DIRECTIONS FOR THIS TASK:
For the data below, transcribe the part that opens with the line containing "Image resolution: width=1200" and closes with the line containing "Given: Click the", exactly and with no pictures.
----
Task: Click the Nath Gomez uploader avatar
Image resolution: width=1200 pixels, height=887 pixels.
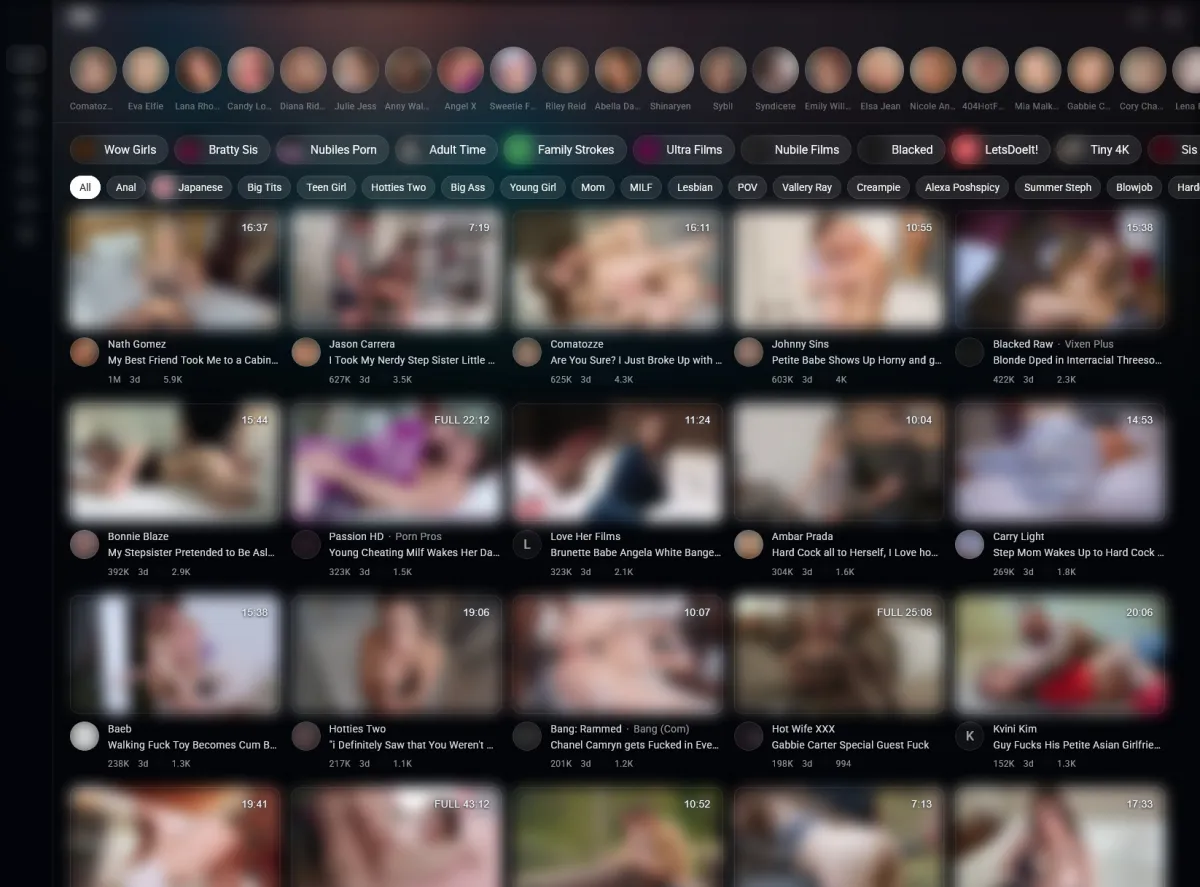Action: [x=85, y=352]
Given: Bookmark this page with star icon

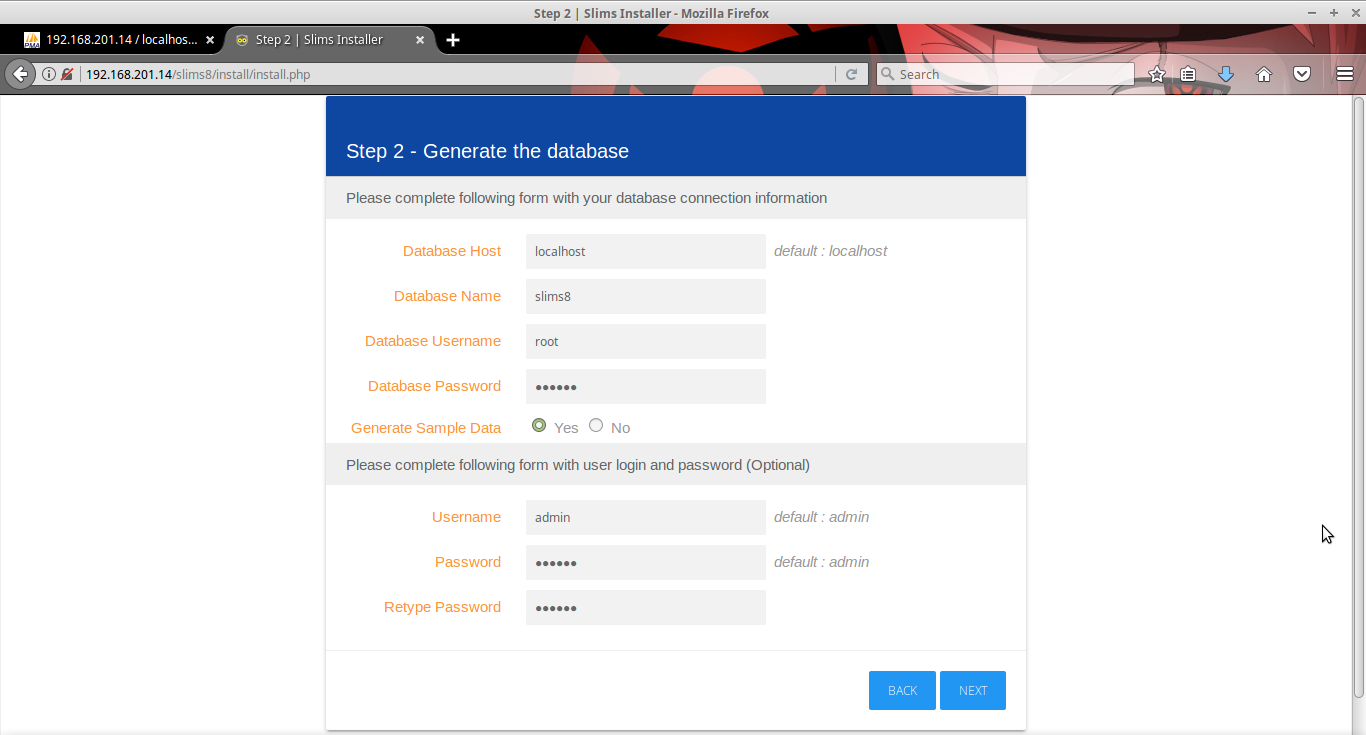Looking at the screenshot, I should pyautogui.click(x=1157, y=74).
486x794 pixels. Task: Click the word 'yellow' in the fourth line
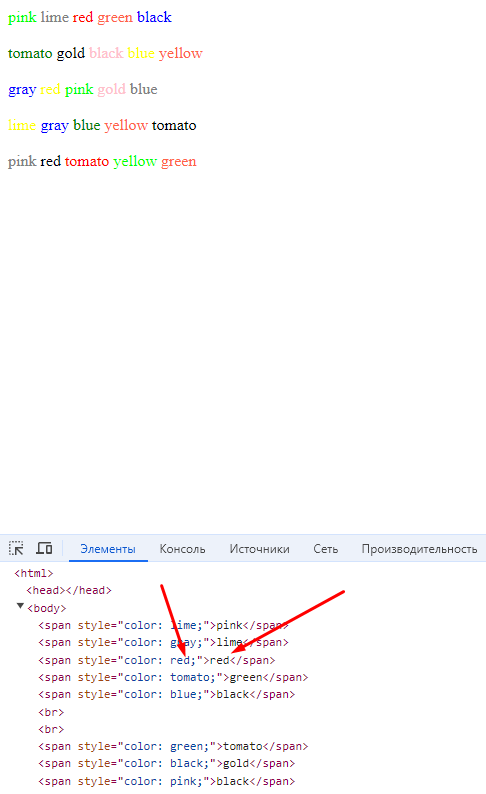tap(126, 125)
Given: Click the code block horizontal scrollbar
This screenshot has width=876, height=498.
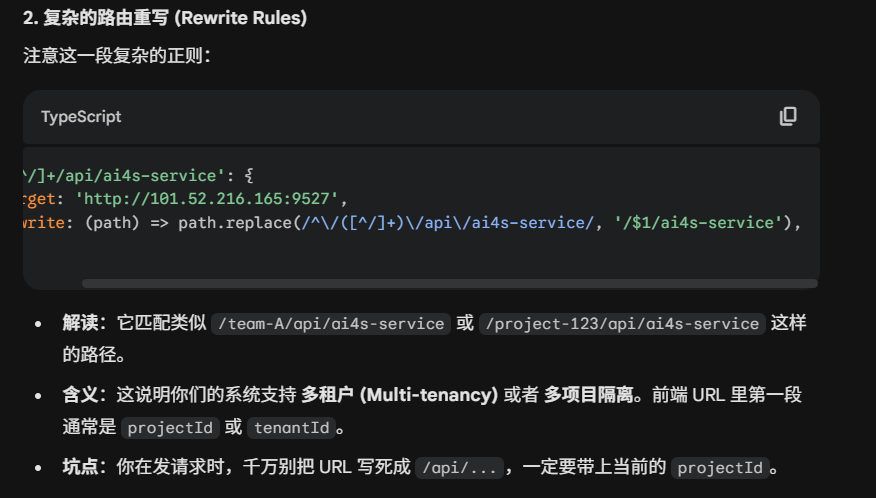Looking at the screenshot, I should pyautogui.click(x=449, y=284).
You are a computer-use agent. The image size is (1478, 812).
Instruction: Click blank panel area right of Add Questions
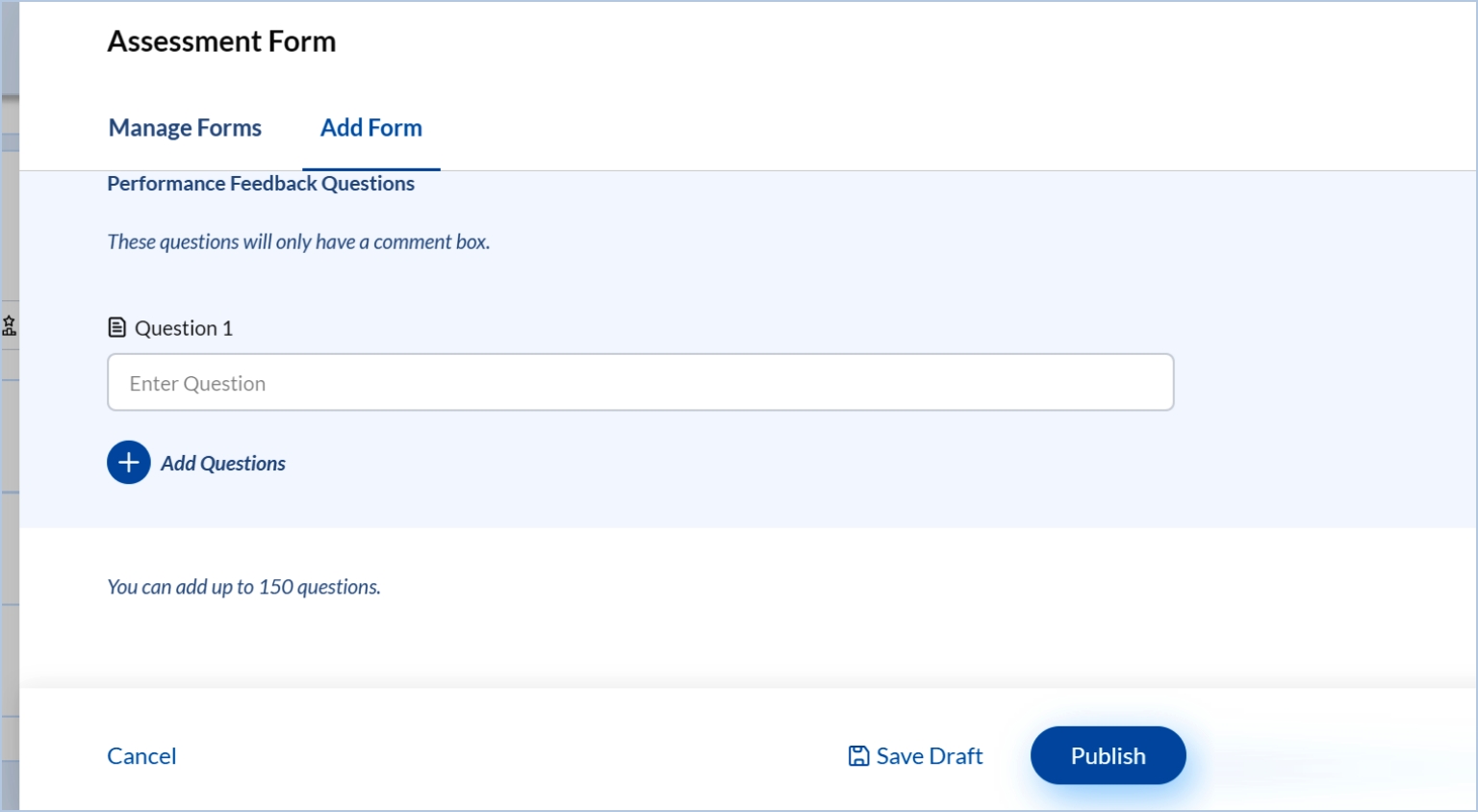(770, 464)

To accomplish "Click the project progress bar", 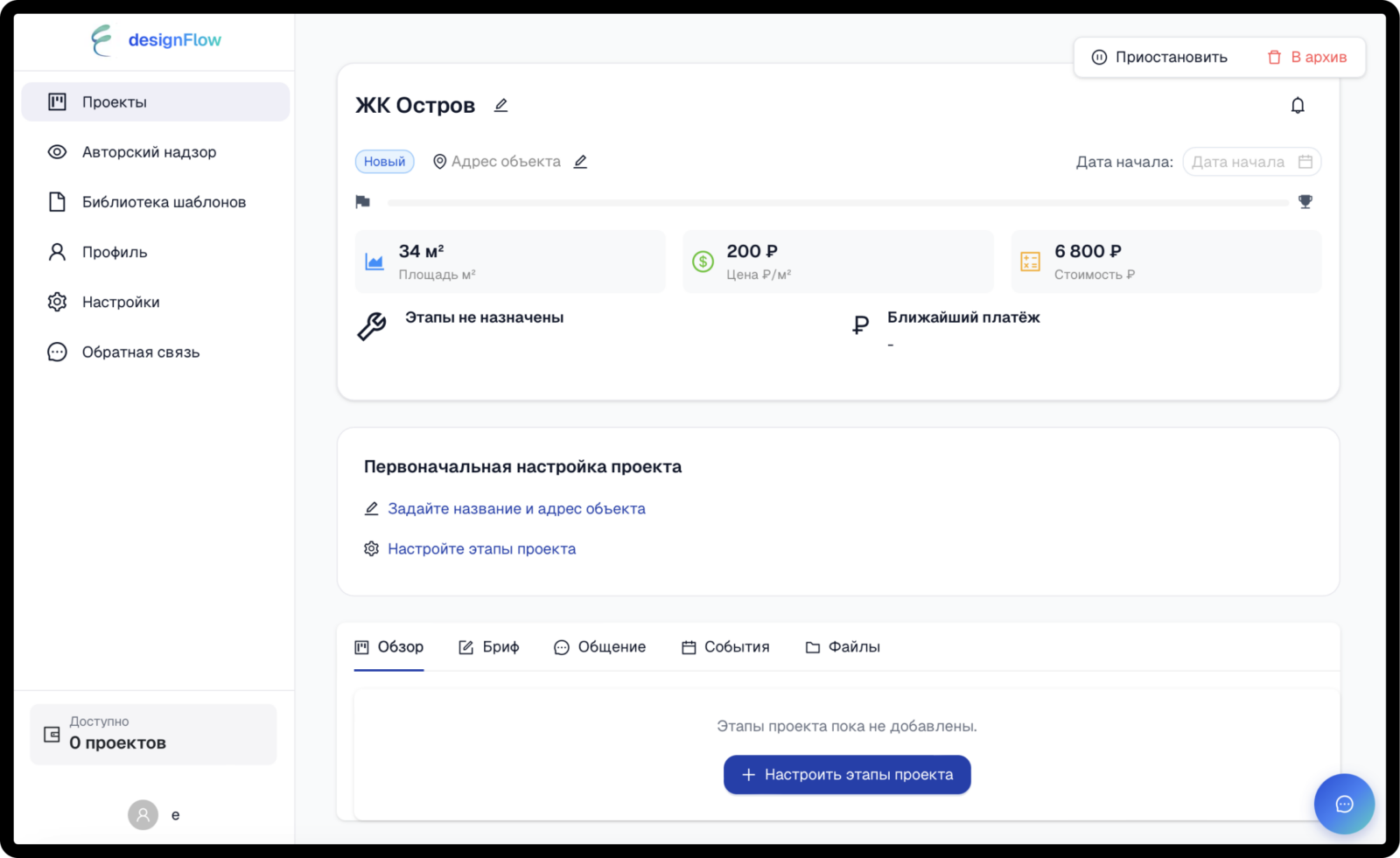I will click(x=837, y=203).
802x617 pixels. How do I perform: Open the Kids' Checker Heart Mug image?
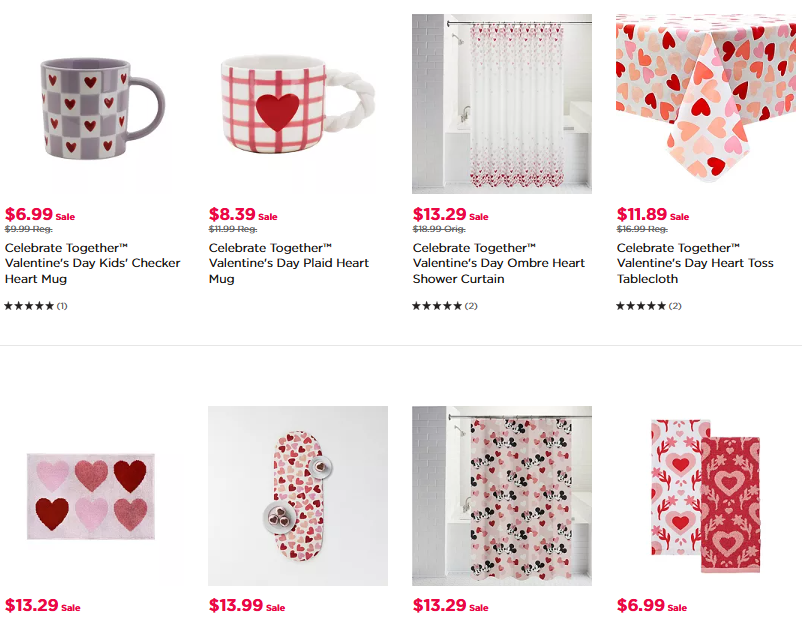94,104
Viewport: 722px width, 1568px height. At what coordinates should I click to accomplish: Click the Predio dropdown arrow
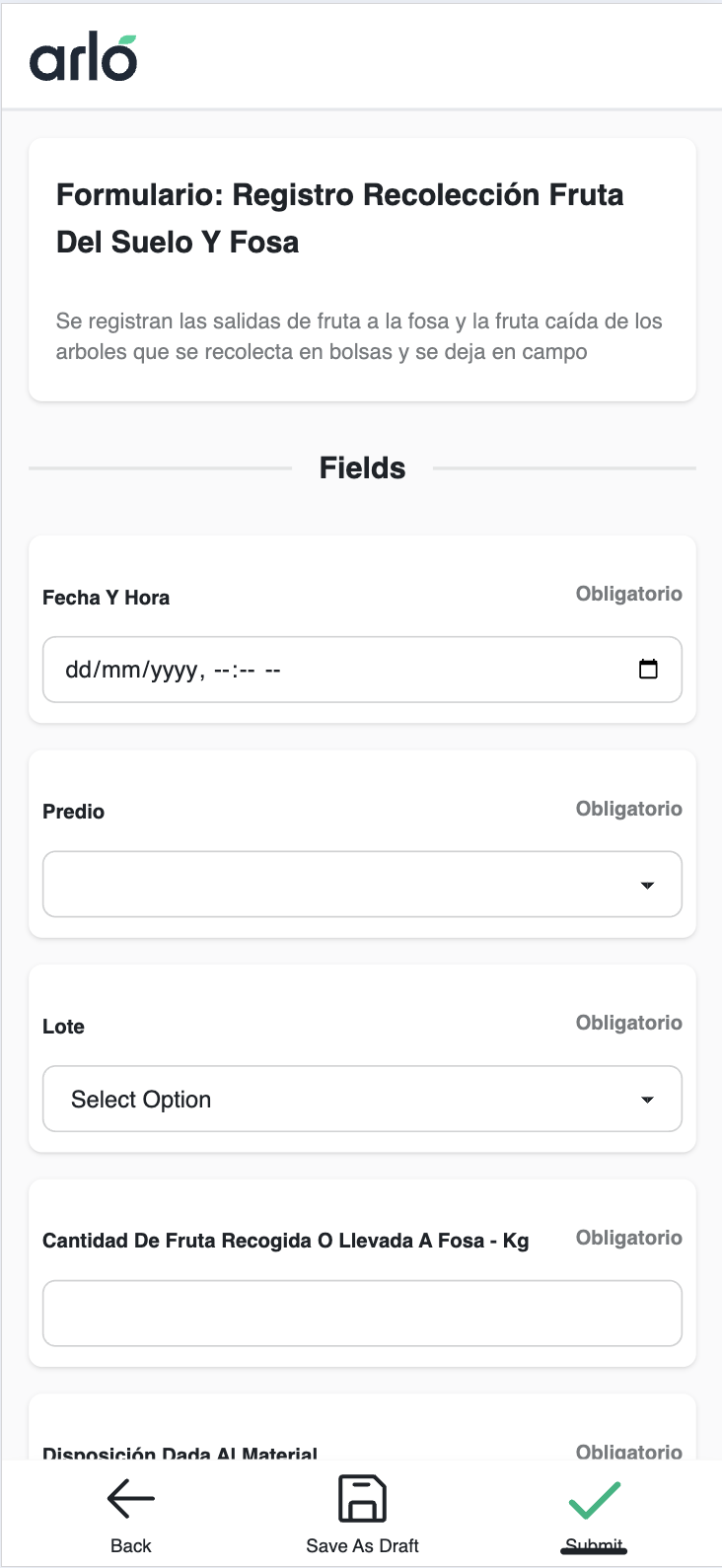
----
SOLUTION FOR THIS PROBLEM:
Image resolution: width=1200 pixels, height=887 pixels.
Action: [x=85, y=352]
Given: Bookmark this page with star icon

Looking at the screenshot, I should pyautogui.click(x=1157, y=74).
486x794 pixels. Task: Click the word 'yellow' in the fourth line
tap(126, 125)
Given: Click the code block horizontal scrollbar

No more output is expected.